A la vista está que los guetos Covid son poco efectivos, sobre todo si se trata de perímetros amplios, en extensión o en población. Los toques de queda a las 11 o las 12 de la noche tampoco parecen serios. En el fondo, no hay medidas que cambien significativamente la movilidad y los contactos. Que se pueda ir a trabajar y llevar a los niños al colegio, pero no a lugares de ocio, tampoco se entiende. Por no hablar del cierre de parques y otros espacios al aire libre.
La sensación que tiene el sector de la restauración, la hostelería y el ocio nocturno es que las medidas se centran en ellos, cuando no hay evidencias científicas de que sean el origen de buena parte de los contagios. No les falta razón. Invitar a los jóvenes a que se reúnan en las casas y se queden ahí hasta las 6 de la mañana es otra bomba de relojería que irrita a los sectores más afectados por las restricciones.
El control de fronteras sigue brillando por su ausencia, excepto de forma parcial en Canarias. Se ha tirado la toalla con el rastreo en general y con la aplicación Radar-Covid en particular. Los centros de atención primaria están saturados y no permiten la presencia de pacientes sin cita previa, una cita muy difícil de conseguir. Nadie entiende por qué sigue siendo tan complicado el testeo en el sector público y tan caro en el sector privado.
La sucesión de medidas, cambiantes y erráticas, desde el verano hasta hoy, han terminado de confundir a los ciudadanos. Pero lo peor, es que no han servido para nada, a juzgar por los datos. Y mientras tanto, los países de nuestro entorno optan por tomar medidas drásticas, generando la
No hace falta ser un experto para saber que cuanto más se tarde en tomar medidas más contundentes, menos eficaces serán, y más difícil será doblegar la curva. Pero en España seguimos con el freno de mano echado. Debatiendo sobre quién tiene qué competencias y facultades sobre qué detalle casi nimio. Convirtiendo cada paso, incluso mínimo, en un avance heroico o desmesurado, según quien lo cuente. En realidad, con medidas tan superficiales que más parecen hacer que se hace algo que realmente hacerlo.

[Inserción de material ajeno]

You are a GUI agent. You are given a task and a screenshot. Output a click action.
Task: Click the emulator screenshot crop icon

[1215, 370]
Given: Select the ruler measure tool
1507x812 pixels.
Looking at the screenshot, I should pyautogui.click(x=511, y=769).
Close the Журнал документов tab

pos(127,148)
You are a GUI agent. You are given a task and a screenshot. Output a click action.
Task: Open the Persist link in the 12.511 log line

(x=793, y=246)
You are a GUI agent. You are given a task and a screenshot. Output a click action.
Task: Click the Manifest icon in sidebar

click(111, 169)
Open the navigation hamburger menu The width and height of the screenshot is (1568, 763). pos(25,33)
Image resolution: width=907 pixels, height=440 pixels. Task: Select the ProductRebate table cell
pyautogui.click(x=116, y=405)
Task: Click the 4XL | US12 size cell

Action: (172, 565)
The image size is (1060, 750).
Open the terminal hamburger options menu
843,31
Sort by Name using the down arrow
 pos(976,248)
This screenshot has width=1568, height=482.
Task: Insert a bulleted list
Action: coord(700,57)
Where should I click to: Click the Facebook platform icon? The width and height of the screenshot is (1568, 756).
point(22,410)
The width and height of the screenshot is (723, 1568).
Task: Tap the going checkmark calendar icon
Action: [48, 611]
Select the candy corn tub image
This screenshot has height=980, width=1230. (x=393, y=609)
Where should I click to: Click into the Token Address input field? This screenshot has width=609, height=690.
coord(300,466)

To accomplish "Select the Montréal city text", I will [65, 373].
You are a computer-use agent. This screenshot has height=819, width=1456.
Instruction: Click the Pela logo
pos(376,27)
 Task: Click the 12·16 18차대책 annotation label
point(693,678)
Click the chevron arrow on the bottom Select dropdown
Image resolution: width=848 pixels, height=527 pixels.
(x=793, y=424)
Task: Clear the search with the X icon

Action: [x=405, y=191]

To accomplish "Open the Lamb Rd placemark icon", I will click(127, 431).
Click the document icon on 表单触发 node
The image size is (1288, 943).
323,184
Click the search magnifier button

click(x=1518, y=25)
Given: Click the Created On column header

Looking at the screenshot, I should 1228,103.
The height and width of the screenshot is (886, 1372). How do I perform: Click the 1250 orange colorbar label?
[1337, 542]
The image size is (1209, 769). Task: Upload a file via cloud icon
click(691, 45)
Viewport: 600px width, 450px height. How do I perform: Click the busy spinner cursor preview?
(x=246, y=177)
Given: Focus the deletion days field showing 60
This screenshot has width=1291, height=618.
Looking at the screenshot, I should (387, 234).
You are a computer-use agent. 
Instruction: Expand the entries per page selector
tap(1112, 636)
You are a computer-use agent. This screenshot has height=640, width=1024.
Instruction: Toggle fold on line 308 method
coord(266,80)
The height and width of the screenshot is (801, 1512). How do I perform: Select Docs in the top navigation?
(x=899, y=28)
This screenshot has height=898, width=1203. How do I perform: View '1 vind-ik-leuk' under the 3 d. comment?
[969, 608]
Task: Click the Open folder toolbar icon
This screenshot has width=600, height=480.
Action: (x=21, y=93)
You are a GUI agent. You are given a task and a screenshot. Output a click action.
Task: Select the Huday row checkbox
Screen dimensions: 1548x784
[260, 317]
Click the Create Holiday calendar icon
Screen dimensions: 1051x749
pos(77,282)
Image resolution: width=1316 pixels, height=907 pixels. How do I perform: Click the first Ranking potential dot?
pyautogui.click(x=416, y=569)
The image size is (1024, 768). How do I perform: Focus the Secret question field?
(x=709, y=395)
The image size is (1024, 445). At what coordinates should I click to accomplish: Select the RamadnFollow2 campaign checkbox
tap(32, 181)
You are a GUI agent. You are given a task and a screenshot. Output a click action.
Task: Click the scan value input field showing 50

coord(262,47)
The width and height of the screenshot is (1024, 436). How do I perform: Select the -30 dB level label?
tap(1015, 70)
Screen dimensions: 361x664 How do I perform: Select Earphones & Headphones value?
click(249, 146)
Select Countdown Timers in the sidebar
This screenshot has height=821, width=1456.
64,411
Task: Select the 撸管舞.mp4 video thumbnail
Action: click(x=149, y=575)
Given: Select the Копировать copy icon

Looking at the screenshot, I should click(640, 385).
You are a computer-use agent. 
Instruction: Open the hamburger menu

No quiero ni pensar lo que supondría un nuevo confinamiento domiciliario en España, a dónde iría la economía de este país y las consecuencias que acarrearía para el futuro. Pero huele a eso. Se nos ha hecho tarde y si no se corrige la curva pronto se colapsará el sistema hospitalario como en la primera ola, y ya no habrá remedio. En mi opinión, ya no lo hay.